In the wake of the pandemic, many companies have had their employees working from home or allowed them to work remotely. Now, with vacant office space (often in expensive, prime locations) and deteriorating team cohesion, many employers want their employees back in the office. This doesn’t always meet with approval from employees, many of whom don’t want to give up the option of working remotely. What can employers do if employees refuse?
If home office or remote working has been introduced by means of a supplementary employment agreement and this agreement includes provisions on termination, employers are able to make use of this option. This has now been decided by the Hamm Regional Labour Court (LAG), in a decision from 16 March 2023.
The parties entered into a supplementary agreement on working from home in November 2016. This allowed the employee in question to perform most of his work from home. The agreement contained a termination option, subject to giving one month’s notice. The agreement did not refer to any specific grounds for termination. Upon the effective termination of the agreement, the employee would be obliged to return to work at the company’s premises. Following a lengthy period in which the employee had been unwell, the employer terminated the agreement. The employee challenged this decision.
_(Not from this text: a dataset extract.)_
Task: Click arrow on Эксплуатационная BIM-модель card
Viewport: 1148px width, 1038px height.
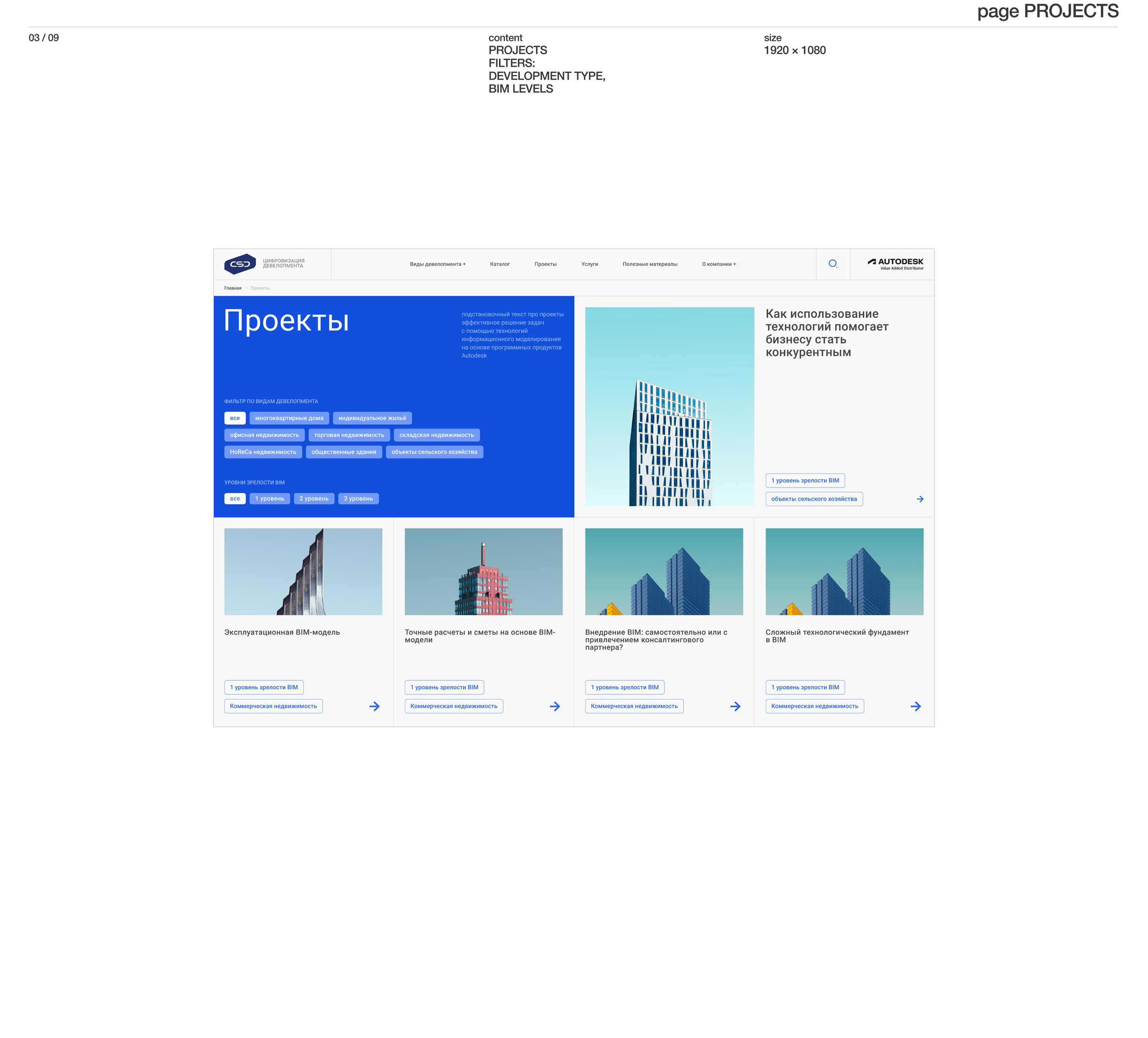Action: (374, 707)
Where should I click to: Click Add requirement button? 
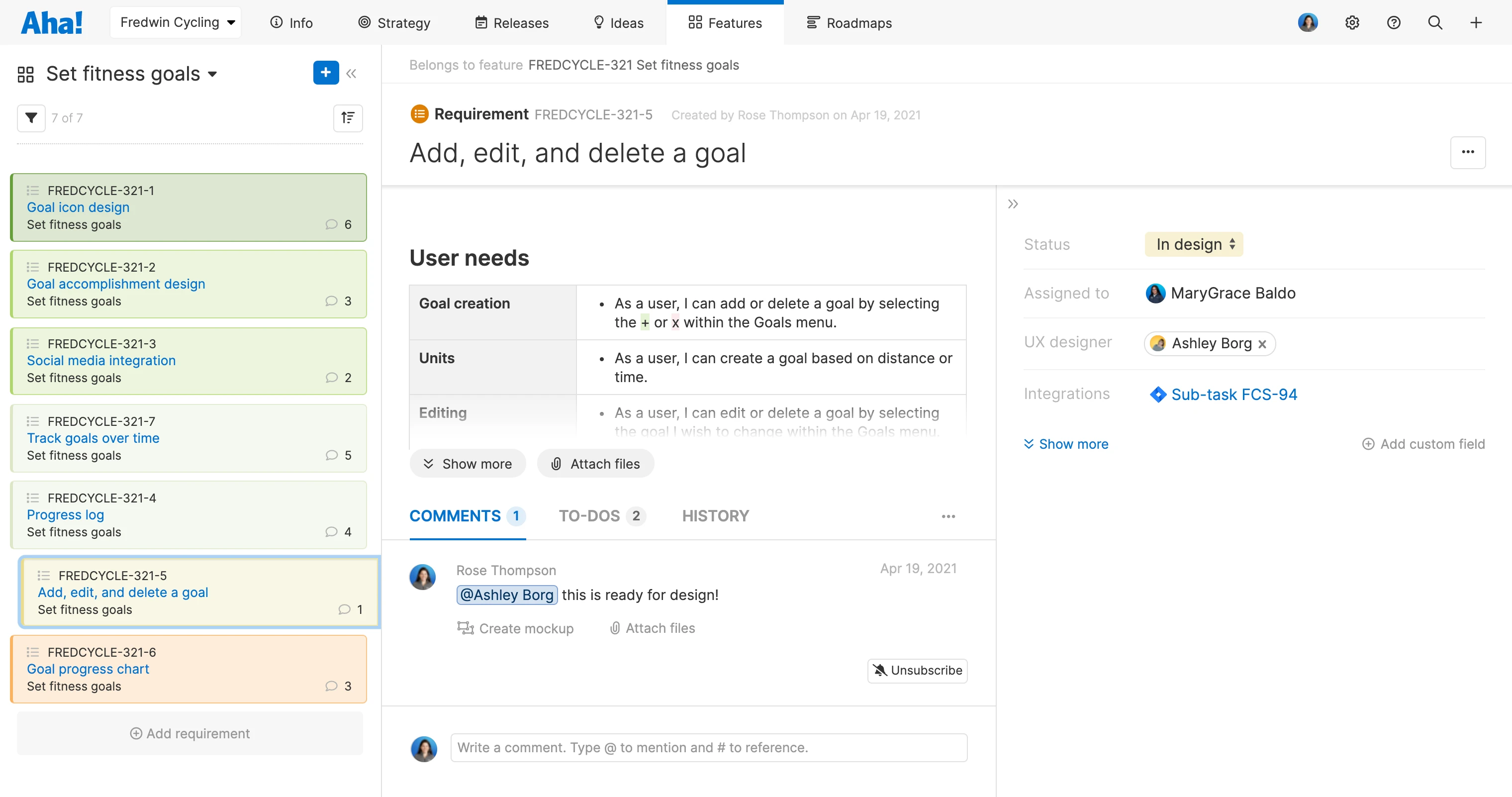point(189,733)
The Hamm Regional Labour Court rejected the employee’s challenge. Under German law, partial termination (i.e. termination of individual contractual terms) is generally not allowed. However, partial termination may be allowed if this has been contractually agreed by the parties. If employers terminate contracts in this way, they do not have to comply with the German Dismissal Protection Act (KSchG). This is because this kind of termination does not concern the main, reciprocal obligations of the employment relationship, but the subsidiary matter of whether the employee can perform their work from home. Determining the place that work is to be performed is a question of the way in which work is to be performed.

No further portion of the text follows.